Segment Open

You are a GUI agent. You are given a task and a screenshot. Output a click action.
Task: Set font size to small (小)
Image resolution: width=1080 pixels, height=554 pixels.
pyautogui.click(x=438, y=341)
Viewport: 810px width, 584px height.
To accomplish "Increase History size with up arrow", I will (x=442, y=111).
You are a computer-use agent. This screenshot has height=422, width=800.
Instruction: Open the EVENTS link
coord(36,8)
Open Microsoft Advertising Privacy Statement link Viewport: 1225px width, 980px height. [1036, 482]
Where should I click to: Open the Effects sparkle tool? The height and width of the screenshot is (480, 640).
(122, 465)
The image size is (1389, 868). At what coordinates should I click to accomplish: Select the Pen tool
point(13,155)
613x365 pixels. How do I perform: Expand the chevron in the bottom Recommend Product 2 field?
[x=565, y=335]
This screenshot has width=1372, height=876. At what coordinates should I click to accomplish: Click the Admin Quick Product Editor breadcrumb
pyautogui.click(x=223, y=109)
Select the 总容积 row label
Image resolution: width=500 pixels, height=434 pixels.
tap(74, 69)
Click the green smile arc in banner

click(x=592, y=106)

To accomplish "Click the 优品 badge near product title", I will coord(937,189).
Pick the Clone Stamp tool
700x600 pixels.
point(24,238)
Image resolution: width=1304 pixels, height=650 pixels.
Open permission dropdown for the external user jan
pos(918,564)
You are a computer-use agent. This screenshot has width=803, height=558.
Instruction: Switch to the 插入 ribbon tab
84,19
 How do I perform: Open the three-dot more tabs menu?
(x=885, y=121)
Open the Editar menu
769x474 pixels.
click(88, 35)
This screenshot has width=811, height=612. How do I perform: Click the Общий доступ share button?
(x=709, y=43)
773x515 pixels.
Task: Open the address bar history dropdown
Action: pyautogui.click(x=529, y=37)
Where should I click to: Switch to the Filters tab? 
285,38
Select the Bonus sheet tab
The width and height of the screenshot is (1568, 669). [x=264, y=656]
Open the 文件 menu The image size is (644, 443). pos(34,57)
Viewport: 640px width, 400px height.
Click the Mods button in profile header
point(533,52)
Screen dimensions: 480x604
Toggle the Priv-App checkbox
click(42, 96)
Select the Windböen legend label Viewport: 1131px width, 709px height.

Segment Closed

## Your goal:
What you give back should be exactly the lines of the entries above from the one containing "Where should I click to: Switch" to the end, and nothing more.

## Completed task:
Where should I click to: Switch to the Filters tab? 
285,38
Select the Bonus sheet tab
The width and height of the screenshot is (1568, 669). [x=264, y=656]
Open the 文件 menu The image size is (644, 443). pos(34,57)
Viewport: 640px width, 400px height.
Click the Mods button in profile header
point(533,52)
Screen dimensions: 480x604
Toggle the Priv-App checkbox
click(42, 96)
Select the Windböen legend label Viewport: 1131px width, 709px height.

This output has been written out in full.